A data crusader, a defendant and, now, a cause

Noam Cohen / New York Times News Service /

At an afternoon vigil at the Massachusetts Institute of Technology on Sunday, Aaron Swartz, the 26-year-old technology wunderkind who killed himself Friday, was remembered as a great programmer and a provocative thinker by a handful of students who attended.

And he was remembered as something else, a hero of the free culture movement — a coalition that can range from Wikipedia contributors, Flickr photographers and online educators to prominent figures like Julian Assange, the founder of WikiLeaks, and online vigilantes like Anonymous. They share a belief in using the Internet to provide easy, open access to the world’s knowledge.

“He’s something to aspire toward,” said Benjamin Hitov, a 23-year-old Web programmer from Cambridge, Mass., who said he had cried when he heard about Swartz. “I think all of us would like to be a bit more like him. Most of us aren’t quite as idealist as he was. But we still definitely respect that.”
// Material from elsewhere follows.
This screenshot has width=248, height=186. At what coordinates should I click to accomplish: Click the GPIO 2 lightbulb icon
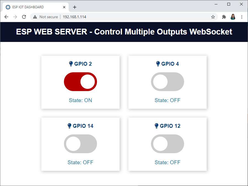tap(72, 63)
The U.S. government has a very different view of Swartz. In 2011, he was arrested and accused of using MIT’s computers to gain illegal access to millions of scholarly papers kept by JSTOR, a subscription-only service for distributing scientific and literary journals.

At his trial, which was scheduled to begin in April, he faced the possibility of millions of dollars in fines and up to 35 years in prison.
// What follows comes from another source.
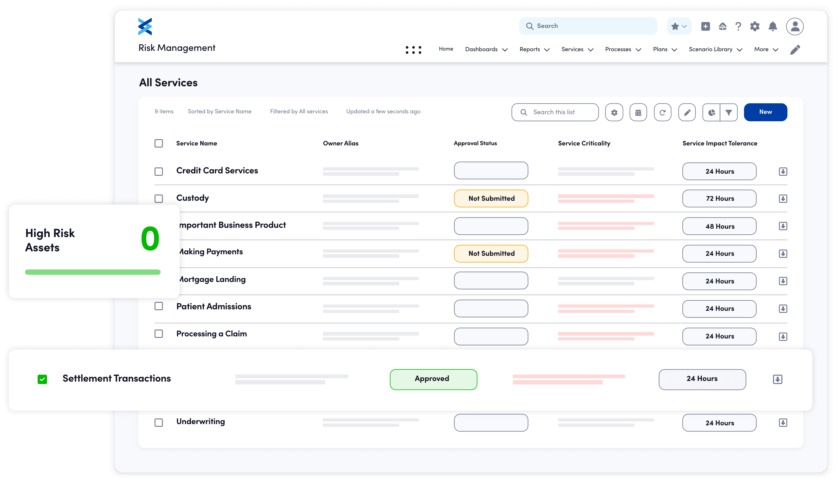The height and width of the screenshot is (483, 838).
Task: Select all rows with header checkbox
Action: point(159,143)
Friends and family say the prospect of that punishment haunted him for two years and led to his suicide.

Swartz was a flash point in the debate over whether information should be made widely available. On the one side were activists like Swartz and advocacy groups like the Electronic Frontier Foundation and Students for Free Culture. On the other side were governments and private corporations who argued that some information must be kept private for security or commercial reasons.
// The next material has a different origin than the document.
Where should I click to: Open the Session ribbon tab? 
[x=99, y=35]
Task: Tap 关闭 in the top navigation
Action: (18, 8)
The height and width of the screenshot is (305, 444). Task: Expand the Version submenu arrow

After his death, Swartz has come to symbolize a different debate over how aggressively governments should pursue criminal cases against people like him who believe in “freeing” information.

In a statement, his family said in part: “Aaron’s death is not simply a personal tragedy. It is the product of a criminal justice system rife with intimidation and prosecutorial overreach. Decisions made by officials in the Massachusetts U.S. attorney’s office and at M.I.T. contributed to his death.”

On Sunday evening, the president of MIT, L. Rafael Reif, announced that he had appointed a prominent professor, Hal Abelson, to “lead a thorough analysis of MIT’s involvement from the time that we first perceived unusual activity on our network in fall 2010 up to the present.” He promised to share the report with the MIT community, adding, “It pains me to think that MIT played any role in a series of events that have ended in tragedy.”

Late Sunday, MIT’s website was inaccessible. Officials there did not provide a cause.

While Swartz viewed his making copies of academic papers as an unadulterated good, spreading knowledge, the prosecutor compared Swartz’s actions to using a crowbar to break in and steal someone’s money under the mattress. On Sunday, she declined to comment on Swartz’s death out of respect for his family’s privacy.

The question of how to treat online crimes is still a vexing one, many years into the existence of the Internet.

Prosecutors have great discretion on what to charge under the Computer Fraud and Abuse Act, the law cited in Swartz’s case, and how to value the loss. “The question in any given case is whether the prosecutor asked for too much, and properly balanced the harm caused in a particular case with the defendant’s true culpability,” said Marc Zwillinger, a former federal cybercrimes prosecutor.